Task statement - A verbatim copy of every record is required, and no pictures should be included.

Data for this task -
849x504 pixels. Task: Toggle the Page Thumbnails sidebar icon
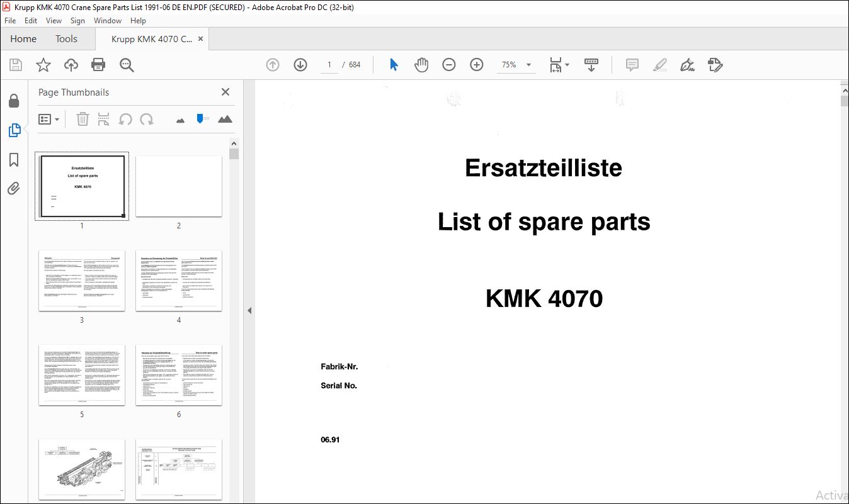[14, 130]
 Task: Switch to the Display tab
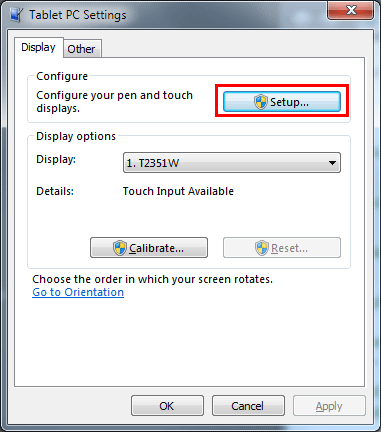pyautogui.click(x=38, y=47)
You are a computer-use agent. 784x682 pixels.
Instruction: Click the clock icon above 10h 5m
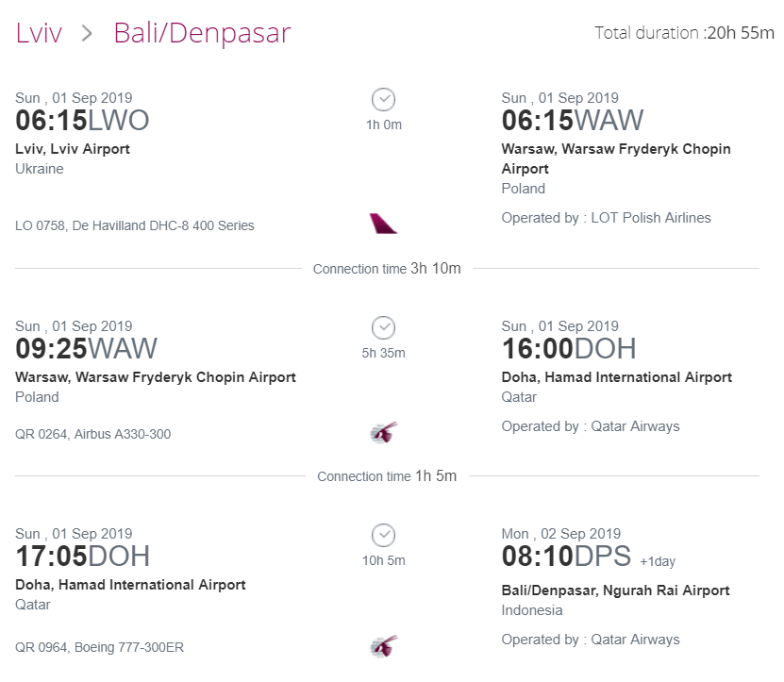[383, 536]
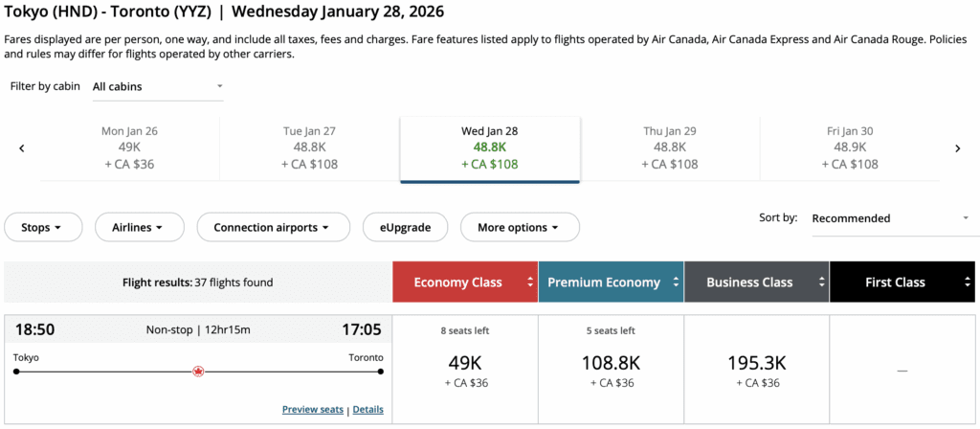Open the Preview seats link

point(312,410)
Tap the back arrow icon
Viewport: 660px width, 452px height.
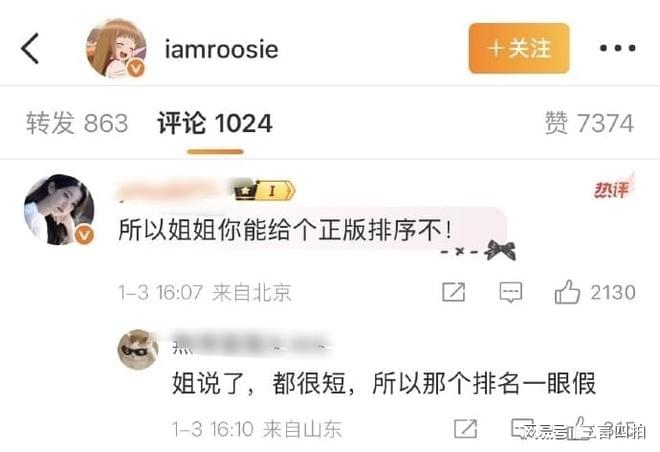(x=30, y=48)
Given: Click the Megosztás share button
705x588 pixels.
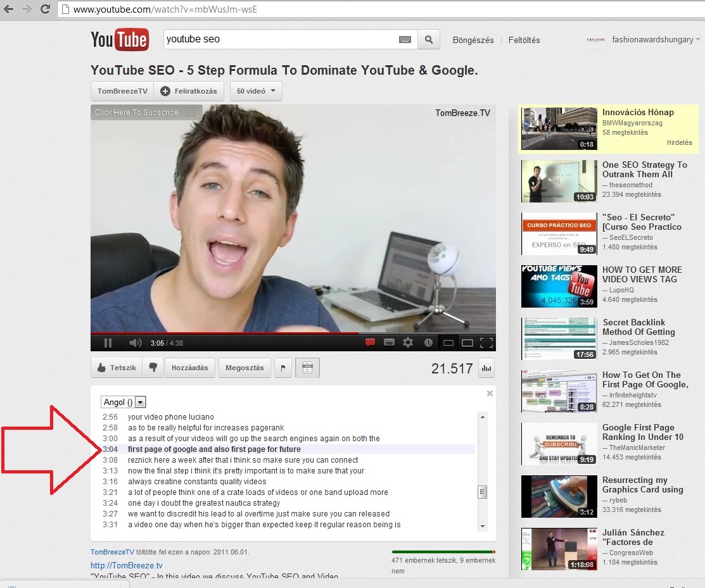Looking at the screenshot, I should pyautogui.click(x=245, y=368).
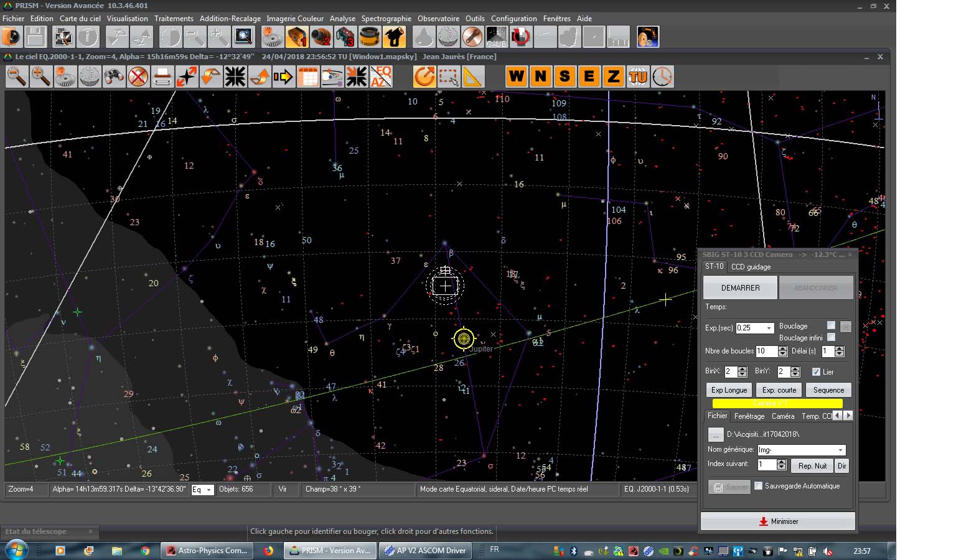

Result of this exercise -
849x504 pixels. Task: Toggle the Page Thumbnails sidebar icon
[14, 130]
 Task: Switch to the Display tab
pyautogui.click(x=38, y=47)
You are a computer-use agent. 784x682 pixels.
Instruction: Click the clock icon above 10h 5m
[383, 536]
Open the Preview seats link

point(312,410)
Tap the back arrow icon
Viewport: 660px width, 452px height.
(x=30, y=48)
Given: Click the Megosztás share button
705x588 pixels.
Looking at the screenshot, I should pyautogui.click(x=245, y=368).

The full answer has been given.